Lingual protrusion dystonia: Frequency, etiology and botulinum toxin therapy☆

The purpose of this study was to examine lingual protrusion dystonia (LPD); its frequency, etiology and response to botulinum toxin therapy. Previous literature suggests that LPD is more frequently the result of heredodegenerative disease and that the use of botulinum toxin therapy in LPD is associated with significant adverse effects. This is a retrospective database and record review from a movement disorder clinic. Of 421 dystonia patients, we identified 17 with LPD (4%).
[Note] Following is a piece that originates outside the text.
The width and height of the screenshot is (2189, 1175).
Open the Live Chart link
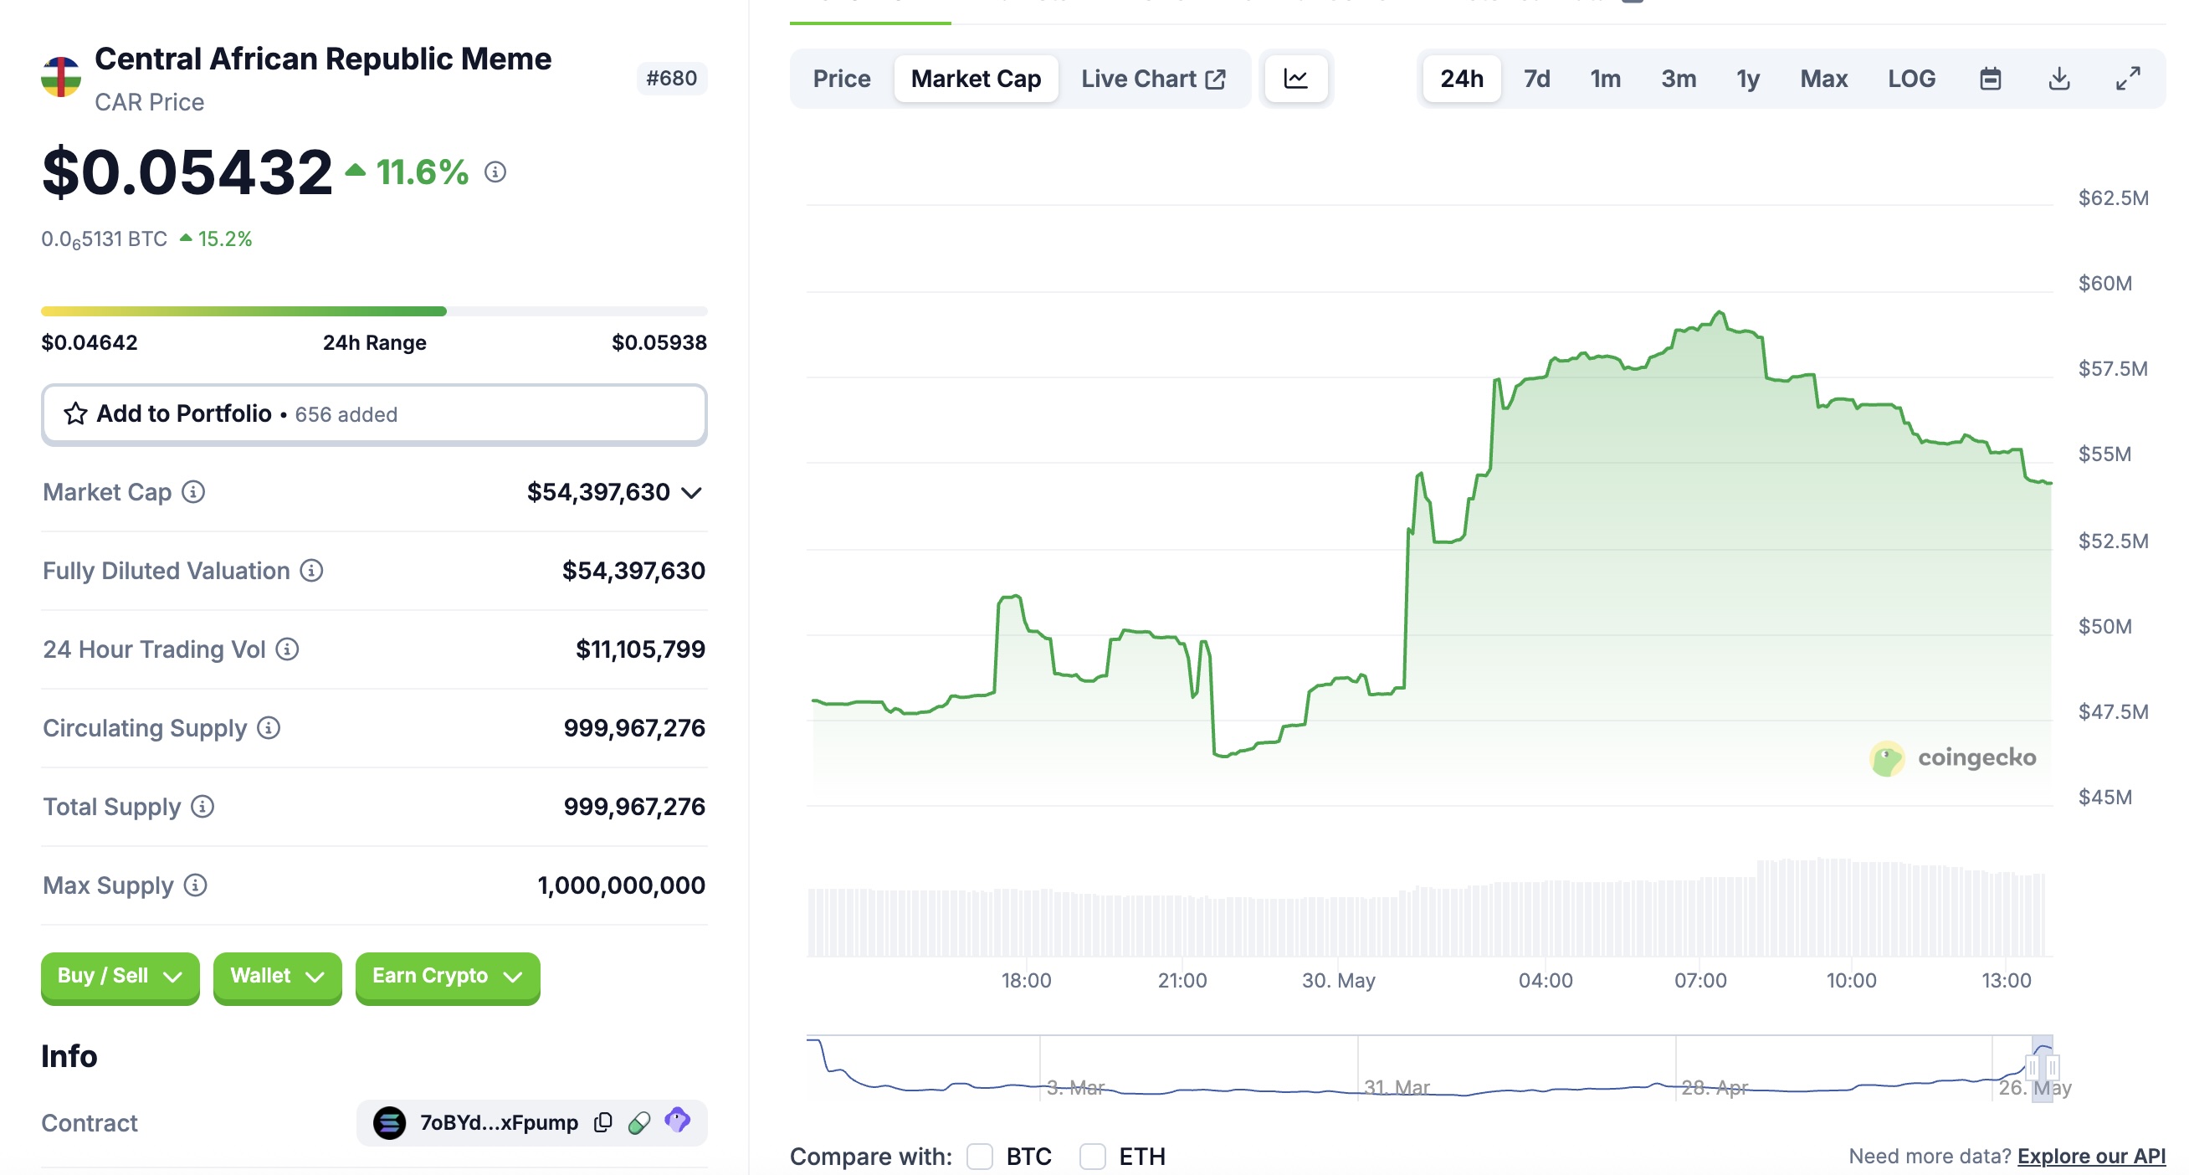[1152, 78]
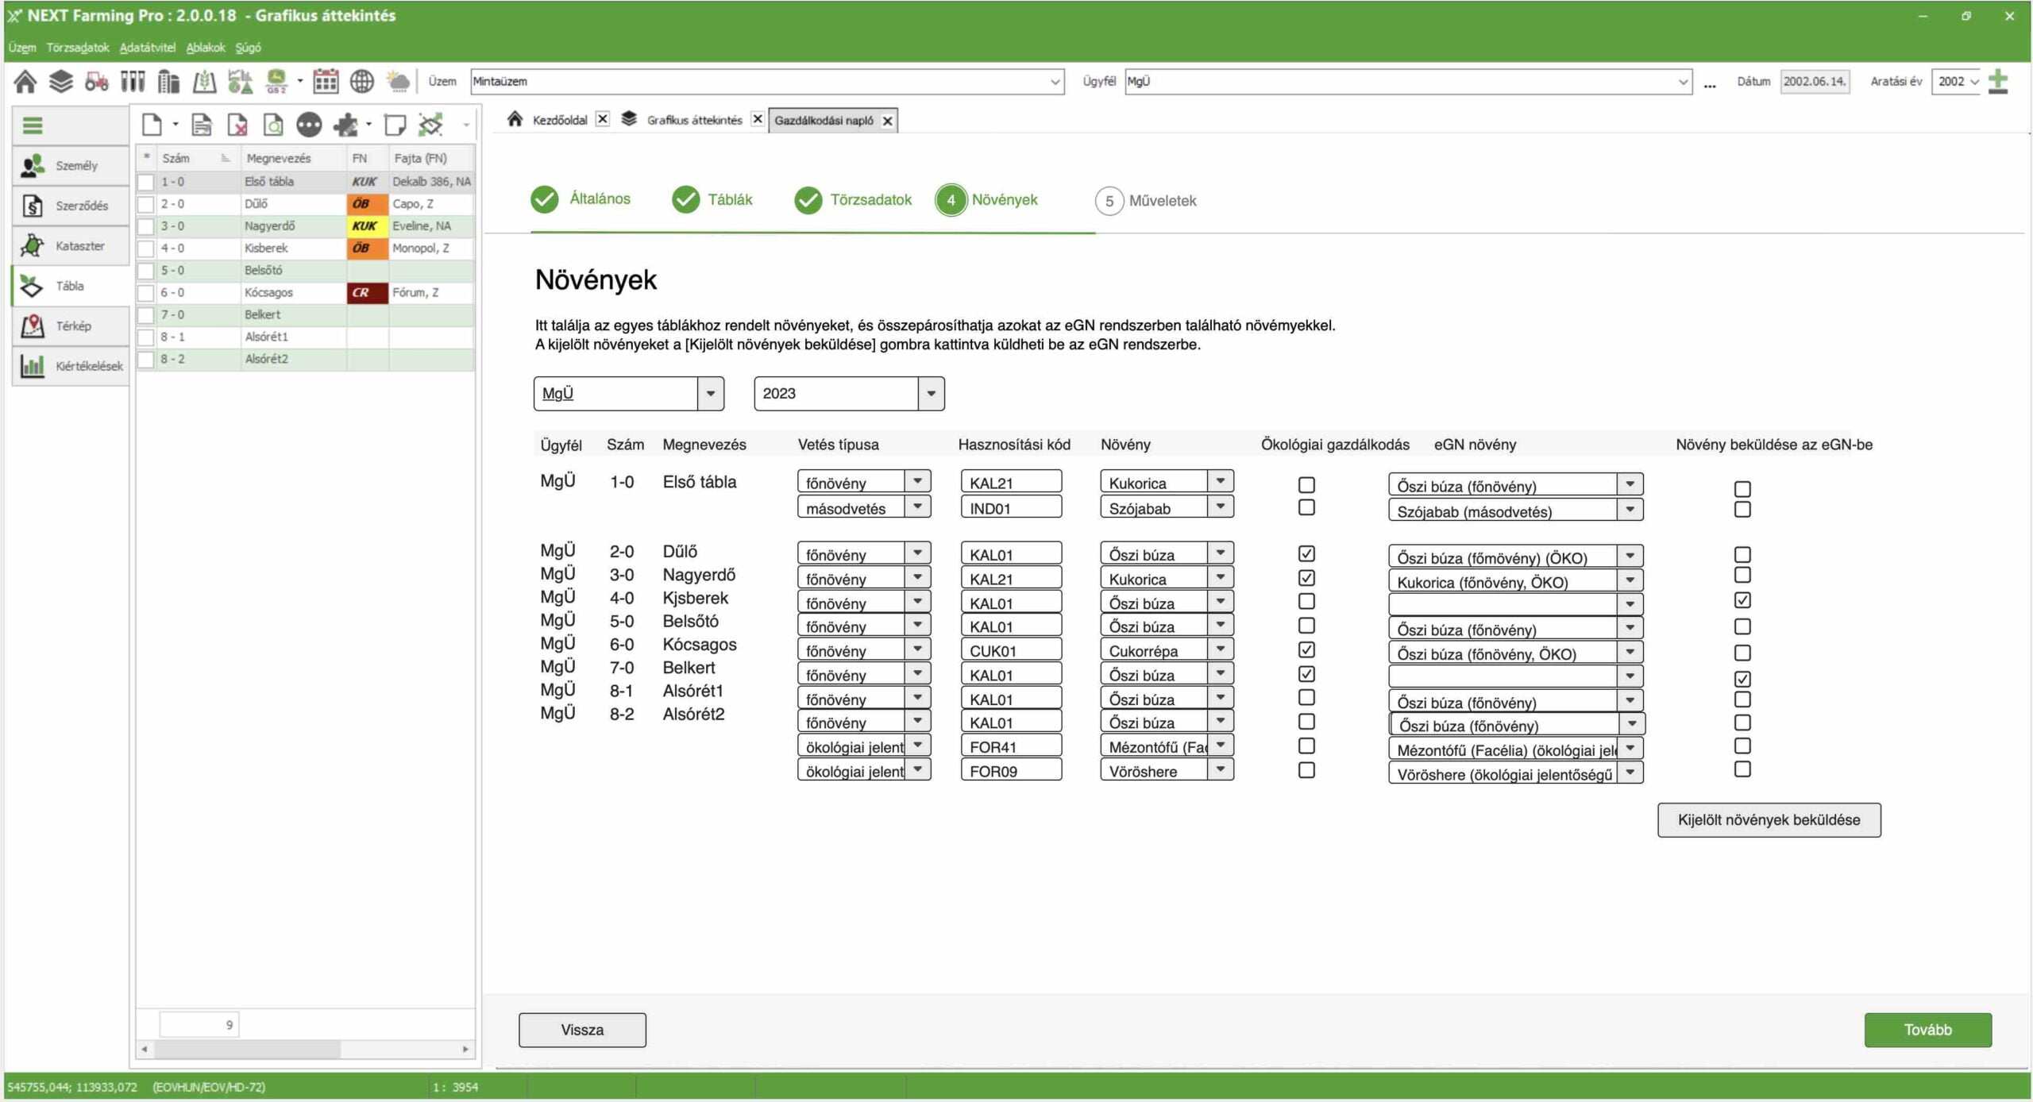
Task: Open the test tubes icon
Action: click(133, 81)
Of these cases, the diagnoses were: primary cranial dystonia (5), primary generalized dystonia (2), tardive dystonia (7), heredodegenerative disease (1), multifactorial (1) and post-infectious (1). All primary cases had concomitant oromandibular dystonia. In some secondary cases the LPD was the only cranial feature. Nine received botulinum toxin injections and 55.6% sustained moderate or marked improvement. Of 89 total botulinum toxin sessions, 66.3% had an excellent response, and 92.1% had some response. 97.8% of the sessions resulted in no significant adverse effects. On one occasion one patient developed severe dysphagia requiring placement of a percutaneous gastrostomy (PEG) tube. We conclude that LPD is rare, most commonly the result of tardive and primary dystonia. Botulinum toxin therapy may be very effective but needs to be utilized with care because of the possibility for the development of dysphagia.